#### What to work on
Arrange the entries below as a numbered list, leaving out any blank lines.
# # # # #
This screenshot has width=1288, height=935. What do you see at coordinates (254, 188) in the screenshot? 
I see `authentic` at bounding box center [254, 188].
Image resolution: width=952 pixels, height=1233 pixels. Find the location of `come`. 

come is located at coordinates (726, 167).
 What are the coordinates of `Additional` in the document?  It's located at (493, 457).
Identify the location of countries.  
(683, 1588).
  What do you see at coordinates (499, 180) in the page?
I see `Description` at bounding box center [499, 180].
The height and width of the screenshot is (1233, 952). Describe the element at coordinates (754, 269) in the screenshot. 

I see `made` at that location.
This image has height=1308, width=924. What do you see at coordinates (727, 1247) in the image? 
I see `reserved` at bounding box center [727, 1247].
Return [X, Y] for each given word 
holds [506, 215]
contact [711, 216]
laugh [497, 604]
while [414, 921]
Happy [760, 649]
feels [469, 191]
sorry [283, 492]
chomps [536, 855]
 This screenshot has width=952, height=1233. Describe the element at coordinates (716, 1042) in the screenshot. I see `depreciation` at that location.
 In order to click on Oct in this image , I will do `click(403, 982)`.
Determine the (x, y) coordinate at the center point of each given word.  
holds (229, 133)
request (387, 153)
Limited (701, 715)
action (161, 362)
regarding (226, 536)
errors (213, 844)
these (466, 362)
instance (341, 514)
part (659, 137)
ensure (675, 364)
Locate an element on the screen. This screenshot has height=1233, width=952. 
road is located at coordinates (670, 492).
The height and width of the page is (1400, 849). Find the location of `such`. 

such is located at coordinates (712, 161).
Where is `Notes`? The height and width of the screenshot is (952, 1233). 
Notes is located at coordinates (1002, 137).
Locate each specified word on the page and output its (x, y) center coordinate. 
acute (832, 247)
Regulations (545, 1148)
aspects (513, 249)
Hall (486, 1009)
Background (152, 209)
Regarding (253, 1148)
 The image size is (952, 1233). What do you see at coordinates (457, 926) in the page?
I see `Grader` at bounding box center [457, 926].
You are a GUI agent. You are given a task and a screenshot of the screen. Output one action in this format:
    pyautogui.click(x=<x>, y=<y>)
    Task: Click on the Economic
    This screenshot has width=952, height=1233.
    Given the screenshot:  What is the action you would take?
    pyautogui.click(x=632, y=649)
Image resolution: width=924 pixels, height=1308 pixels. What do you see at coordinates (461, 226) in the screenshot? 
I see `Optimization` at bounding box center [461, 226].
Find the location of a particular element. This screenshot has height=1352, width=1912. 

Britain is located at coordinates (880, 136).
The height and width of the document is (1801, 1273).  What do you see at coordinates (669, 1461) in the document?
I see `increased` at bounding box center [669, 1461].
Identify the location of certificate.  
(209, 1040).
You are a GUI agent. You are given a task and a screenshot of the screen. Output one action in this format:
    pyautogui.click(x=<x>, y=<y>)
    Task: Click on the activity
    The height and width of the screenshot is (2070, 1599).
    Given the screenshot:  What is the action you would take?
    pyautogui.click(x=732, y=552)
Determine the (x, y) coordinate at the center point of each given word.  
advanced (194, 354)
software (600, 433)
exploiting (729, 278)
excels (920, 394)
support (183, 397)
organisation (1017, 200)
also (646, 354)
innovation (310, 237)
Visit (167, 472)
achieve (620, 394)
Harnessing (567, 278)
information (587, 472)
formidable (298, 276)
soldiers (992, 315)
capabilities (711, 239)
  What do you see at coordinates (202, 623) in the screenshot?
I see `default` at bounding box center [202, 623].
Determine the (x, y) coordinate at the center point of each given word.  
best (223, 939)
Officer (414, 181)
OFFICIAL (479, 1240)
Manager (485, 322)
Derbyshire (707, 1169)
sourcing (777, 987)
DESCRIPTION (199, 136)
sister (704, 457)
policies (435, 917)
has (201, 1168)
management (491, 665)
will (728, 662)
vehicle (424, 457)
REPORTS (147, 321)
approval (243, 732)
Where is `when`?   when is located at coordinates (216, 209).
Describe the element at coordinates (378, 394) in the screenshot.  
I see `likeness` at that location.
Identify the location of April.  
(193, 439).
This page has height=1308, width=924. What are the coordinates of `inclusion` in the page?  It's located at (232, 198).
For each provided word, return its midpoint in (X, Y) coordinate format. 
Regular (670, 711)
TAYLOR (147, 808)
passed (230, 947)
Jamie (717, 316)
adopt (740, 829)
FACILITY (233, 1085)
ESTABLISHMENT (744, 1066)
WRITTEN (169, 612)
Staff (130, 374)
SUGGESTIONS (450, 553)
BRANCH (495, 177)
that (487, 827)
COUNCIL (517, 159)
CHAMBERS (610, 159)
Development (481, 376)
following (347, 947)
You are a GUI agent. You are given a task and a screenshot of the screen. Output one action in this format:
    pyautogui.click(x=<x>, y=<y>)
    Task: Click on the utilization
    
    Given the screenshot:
# # # # #
#### Complete output
1. This screenshot has width=1288, height=935. What do you see at coordinates (254, 188) in the screenshot? 
2. I see `authentic` at bounding box center [254, 188].
3. Image resolution: width=952 pixels, height=1233 pixels. Find the location of `come`. 
4. come is located at coordinates (726, 167).
5.  What are the coordinates of `Additional` in the document?  It's located at (493, 457).
6. Identify the location of countries.  
7. (683, 1588).
8.   What do you see at coordinates (499, 180) in the page?
9. I see `Description` at bounding box center [499, 180].
10. The height and width of the screenshot is (1233, 952). Describe the element at coordinates (754, 269) in the screenshot. 
11. I see `made` at that location.
12. This image has height=1308, width=924. What do you see at coordinates (727, 1247) in the image? 
13. I see `reserved` at bounding box center [727, 1247].
14. Return [X, Y] for each given word 
15. holds [506, 215]
16. contact [711, 216]
17. laugh [497, 604]
18. while [414, 921]
19. Happy [760, 649]
20. feels [469, 191]
21. sorry [283, 492]
22. chomps [536, 855]
23.  This screenshot has width=952, height=1233. Describe the element at coordinates (716, 1042) in the screenshot. I see `depreciation` at that location.
24.  In order to click on Oct in this image , I will do `click(403, 982)`.
25. Determine the (x, y) coordinate at the center point of each given word.  
26. holds (229, 133)
27. request (387, 153)
28. Limited (701, 715)
29. action (161, 362)
30. regarding (226, 536)
31. errors (213, 844)
32. these (466, 362)
33. instance (341, 514)
34. part (659, 137)
35. ensure (675, 364)
36. Locate an element on the screen. This screenshot has height=1233, width=952. 
37. road is located at coordinates (670, 492).
38. The height and width of the page is (1400, 849). Find the location of `such`. 
39. such is located at coordinates (712, 161).
40. Where is `Notes`? The height and width of the screenshot is (952, 1233). 
41. Notes is located at coordinates (1002, 137).
42. Locate each specified word on the page and output its (x, y) center coordinate. 
43. acute (832, 247)
44. Regulations (545, 1148)
45. aspects (513, 249)
46. Hall (486, 1009)
47. Background (152, 209)
48. Regarding (253, 1148)
49.  The image size is (952, 1233). What do you see at coordinates (457, 926) in the page?
50. I see `Grader` at bounding box center [457, 926].
51. You are a GUI agent. You are given a task and a screenshot of the screen. Output one action in this format:
52.     pyautogui.click(x=<x>, y=<y>)
53.     Task: Click on the Economic
54.     This screenshot has width=952, height=1233.
55.     Given the screenshot:  What is the action you would take?
56.     pyautogui.click(x=632, y=649)
57. Image resolution: width=924 pixels, height=1308 pixels. What do you see at coordinates (461, 226) in the screenshot? 
58. I see `Optimization` at bounding box center [461, 226].
59. Find the location of a particular element. This screenshot has height=1352, width=1912. 
60. Britain is located at coordinates (880, 136).
61. The height and width of the document is (1801, 1273).  What do you see at coordinates (669, 1461) in the document?
62. I see `increased` at bounding box center [669, 1461].
63. Identify the location of certificate.  
64. (209, 1040).
65. You are a GUI agent. You are given a task and a screenshot of the screen. Output one action in this format:
66.     pyautogui.click(x=<x>, y=<y>)
67.     Task: Click on the activity
68.     The height and width of the screenshot is (2070, 1599).
69.     Given the screenshot:  What is the action you would take?
70.     pyautogui.click(x=732, y=552)
71. Determine the (x, y) coordinate at the center point of each given word.  
72. advanced (194, 354)
73. software (600, 433)
74. exploiting (729, 278)
75. excels (920, 394)
76. support (183, 397)
77. organisation (1017, 200)
78. also (646, 354)
79. innovation (310, 237)
80. Visit (167, 472)
81. achieve (620, 394)
82. Harnessing (567, 278)
83. information (587, 472)
84. formidable (298, 276)
85. soldiers (992, 315)
86. capabilities (711, 239)
87.   What do you see at coordinates (202, 623) in the screenshot?
88. I see `default` at bounding box center [202, 623].
89. Determine the (x, y) coordinate at the center point of each given word.  
90. best (223, 939)
91. Officer (414, 181)
92. OFFICIAL (479, 1240)
93. Manager (485, 322)
94. Derbyshire (707, 1169)
95. sourcing (777, 987)
96. DESCRIPTION (199, 136)
97. sister (704, 457)
98. policies (435, 917)
99. has (201, 1168)
100. management (491, 665)
101. will (728, 662)
102. vehicle (424, 457)
103. REPORTS (147, 321)
104. approval (243, 732)
105. Where is `when`?   when is located at coordinates (216, 209).
106. Describe the element at coordinates (378, 394) in the screenshot.  
107. I see `likeness` at that location.
108. Identify the location of April.  
109. (193, 439).
110. This page has height=1308, width=924. What are the coordinates of `inclusion` in the page?  It's located at (232, 198).
111. For each provided word, return its midpoint in (X, Y) coordinate format. 
112. Regular (670, 711)
113. TAYLOR (147, 808)
114. passed (230, 947)
115. Jamie (717, 316)
116. adopt (740, 829)
117. FACILITY (233, 1085)
118. ESTABLISHMENT (744, 1066)
119. WRITTEN (169, 612)
120. Staff (130, 374)
121. SUGGESTIONS (450, 553)
122. BRANCH (495, 177)
123. that (487, 827)
124. COUNCIL (517, 159)
125. CHAMBERS (610, 159)
126. Development (481, 376)
127. following (347, 947)
128. You are a GUI agent. You are given a task and a screenshot of the screen. Output one action in this format:
129.     pyautogui.click(x=<x>, y=<y>)
130.     Task: Click on the utilization
131.     Given the screenshot:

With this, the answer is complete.